━━ Reading text

Brando Mehdi Mahdloo Torkaman is an American-Italian actor, writer, screenwriter, model and startupper. In January 2021, he was included in the "best 2020 models and actors" list by the international magazine "Arts Tribune".

Private life 
Mahdloo (full name Brando Mehdi Mahdloo Torkaman) was born in Rome, Italy on September 11, 1985, and very little is known about his private life. Mahdloo himself never quite speaks about it.

He spent most of his childhood and teenage time in Rome, but his family often moved from city to city in Italy.

During an interview released years ago for "La Repubblica", Mahdloo spoke about a hard and very particular childhood, never going into details though. He said "It was very hard. When I look back ...what I've been through. But it was worth it."

Mahdloo lives and travels between Italy and England, and often refers to London as "my place in the world". Since 2007, Mahdloo has been an active member of the Italian Red Cross which operates rescue teams and ambulances alongside the Italian emergency services.

Actor career

From theatre stage to cinema.

━━━━
━━ Data section

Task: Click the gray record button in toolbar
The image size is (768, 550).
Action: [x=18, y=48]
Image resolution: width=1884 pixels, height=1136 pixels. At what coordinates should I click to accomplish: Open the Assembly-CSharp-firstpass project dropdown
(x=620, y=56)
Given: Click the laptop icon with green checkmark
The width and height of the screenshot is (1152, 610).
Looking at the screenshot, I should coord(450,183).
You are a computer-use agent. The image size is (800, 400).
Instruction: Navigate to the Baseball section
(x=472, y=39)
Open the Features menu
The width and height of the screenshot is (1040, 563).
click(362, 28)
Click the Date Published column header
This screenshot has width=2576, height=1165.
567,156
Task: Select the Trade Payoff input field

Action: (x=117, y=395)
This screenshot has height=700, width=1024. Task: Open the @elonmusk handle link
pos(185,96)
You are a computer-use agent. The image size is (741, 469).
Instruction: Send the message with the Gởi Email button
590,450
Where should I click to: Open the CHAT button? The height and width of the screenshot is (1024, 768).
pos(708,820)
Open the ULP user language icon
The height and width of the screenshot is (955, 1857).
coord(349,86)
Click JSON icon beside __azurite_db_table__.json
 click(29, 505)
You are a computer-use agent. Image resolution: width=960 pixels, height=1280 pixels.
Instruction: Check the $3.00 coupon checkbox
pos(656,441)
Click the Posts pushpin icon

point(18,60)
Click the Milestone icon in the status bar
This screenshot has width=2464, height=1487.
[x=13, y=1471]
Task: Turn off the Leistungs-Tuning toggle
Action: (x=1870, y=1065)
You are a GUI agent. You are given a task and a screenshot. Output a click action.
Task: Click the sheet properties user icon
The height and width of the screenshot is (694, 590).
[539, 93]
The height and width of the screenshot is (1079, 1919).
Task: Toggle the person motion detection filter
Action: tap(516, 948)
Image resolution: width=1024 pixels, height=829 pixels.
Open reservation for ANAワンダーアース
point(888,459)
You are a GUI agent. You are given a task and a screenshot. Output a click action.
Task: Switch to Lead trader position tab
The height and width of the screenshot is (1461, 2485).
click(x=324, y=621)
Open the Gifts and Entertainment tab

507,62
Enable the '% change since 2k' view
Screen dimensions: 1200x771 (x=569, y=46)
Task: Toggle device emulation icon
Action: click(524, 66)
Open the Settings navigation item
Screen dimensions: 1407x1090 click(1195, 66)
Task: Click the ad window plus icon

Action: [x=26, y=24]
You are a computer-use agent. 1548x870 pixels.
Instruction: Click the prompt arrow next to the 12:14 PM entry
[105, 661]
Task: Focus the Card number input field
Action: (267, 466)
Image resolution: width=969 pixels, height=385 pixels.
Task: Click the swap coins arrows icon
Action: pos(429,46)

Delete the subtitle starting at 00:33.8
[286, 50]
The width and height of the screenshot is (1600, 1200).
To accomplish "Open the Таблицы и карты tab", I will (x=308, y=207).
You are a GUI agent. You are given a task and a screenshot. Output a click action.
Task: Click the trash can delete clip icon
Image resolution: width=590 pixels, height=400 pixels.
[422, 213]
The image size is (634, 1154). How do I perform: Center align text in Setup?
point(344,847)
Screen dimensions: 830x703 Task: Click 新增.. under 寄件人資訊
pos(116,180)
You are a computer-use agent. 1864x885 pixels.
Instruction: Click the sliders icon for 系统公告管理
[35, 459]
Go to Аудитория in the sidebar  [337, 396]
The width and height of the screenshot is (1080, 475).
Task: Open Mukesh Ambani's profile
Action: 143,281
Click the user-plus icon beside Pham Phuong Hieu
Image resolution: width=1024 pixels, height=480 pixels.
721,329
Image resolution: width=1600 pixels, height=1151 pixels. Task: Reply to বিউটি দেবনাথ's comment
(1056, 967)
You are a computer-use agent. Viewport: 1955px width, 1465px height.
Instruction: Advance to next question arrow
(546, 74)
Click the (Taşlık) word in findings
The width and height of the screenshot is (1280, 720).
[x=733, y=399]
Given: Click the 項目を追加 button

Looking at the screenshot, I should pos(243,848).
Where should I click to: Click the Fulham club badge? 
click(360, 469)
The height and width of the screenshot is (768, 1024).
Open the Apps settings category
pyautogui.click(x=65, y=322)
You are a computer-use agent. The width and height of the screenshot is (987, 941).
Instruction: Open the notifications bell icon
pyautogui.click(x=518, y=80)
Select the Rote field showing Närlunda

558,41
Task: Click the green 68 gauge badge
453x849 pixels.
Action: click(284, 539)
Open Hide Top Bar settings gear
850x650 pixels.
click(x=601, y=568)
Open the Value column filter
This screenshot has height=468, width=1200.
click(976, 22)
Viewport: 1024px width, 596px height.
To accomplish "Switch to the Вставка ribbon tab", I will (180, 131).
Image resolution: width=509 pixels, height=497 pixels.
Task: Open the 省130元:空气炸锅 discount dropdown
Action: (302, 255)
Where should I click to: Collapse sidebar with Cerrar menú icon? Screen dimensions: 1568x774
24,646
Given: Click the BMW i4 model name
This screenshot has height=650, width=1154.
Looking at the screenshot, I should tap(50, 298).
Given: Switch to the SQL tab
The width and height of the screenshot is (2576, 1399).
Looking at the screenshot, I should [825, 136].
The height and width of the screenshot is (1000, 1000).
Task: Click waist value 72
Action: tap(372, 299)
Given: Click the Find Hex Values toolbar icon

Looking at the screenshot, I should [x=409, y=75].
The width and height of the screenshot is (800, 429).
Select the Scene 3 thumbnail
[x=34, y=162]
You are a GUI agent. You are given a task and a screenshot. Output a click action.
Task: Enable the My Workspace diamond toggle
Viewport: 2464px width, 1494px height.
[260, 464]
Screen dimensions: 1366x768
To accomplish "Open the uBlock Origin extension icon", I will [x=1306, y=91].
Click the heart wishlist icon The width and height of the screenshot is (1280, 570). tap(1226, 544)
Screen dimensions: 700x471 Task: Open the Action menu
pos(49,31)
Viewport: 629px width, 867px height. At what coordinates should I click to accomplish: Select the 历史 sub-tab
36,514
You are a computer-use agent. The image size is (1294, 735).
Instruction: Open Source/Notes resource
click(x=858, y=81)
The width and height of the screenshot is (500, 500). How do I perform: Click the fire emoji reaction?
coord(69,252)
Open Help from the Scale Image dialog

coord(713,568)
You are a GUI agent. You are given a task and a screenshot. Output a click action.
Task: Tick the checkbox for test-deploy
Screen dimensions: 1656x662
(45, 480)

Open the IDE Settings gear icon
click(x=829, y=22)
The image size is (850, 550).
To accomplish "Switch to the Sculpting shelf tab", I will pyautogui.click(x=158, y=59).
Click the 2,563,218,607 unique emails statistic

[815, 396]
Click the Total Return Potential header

━━━━

■ Instruction
Rewrite everything in the actor's biography from "During an interview" down to "stage to cinema.", changing "ambulances" to "rescue vehicles".

■ Exercise response
During an interview released years ago for "La Repubblica", Mahdloo spoke about a hard and very particular childhood, never going into details though. He said "It was very hard. When I look back ...what I've been through. But it was worth it."

Mahdloo lives and travels between Italy and England, and often refers to London as "my place in the world". Since 2007, Mahdloo has been an active member of the Italian Red Cross which operates rescue teams and rescue vehicles alongside the Italian emergency services.

Actor career

From theatre stage to cinema.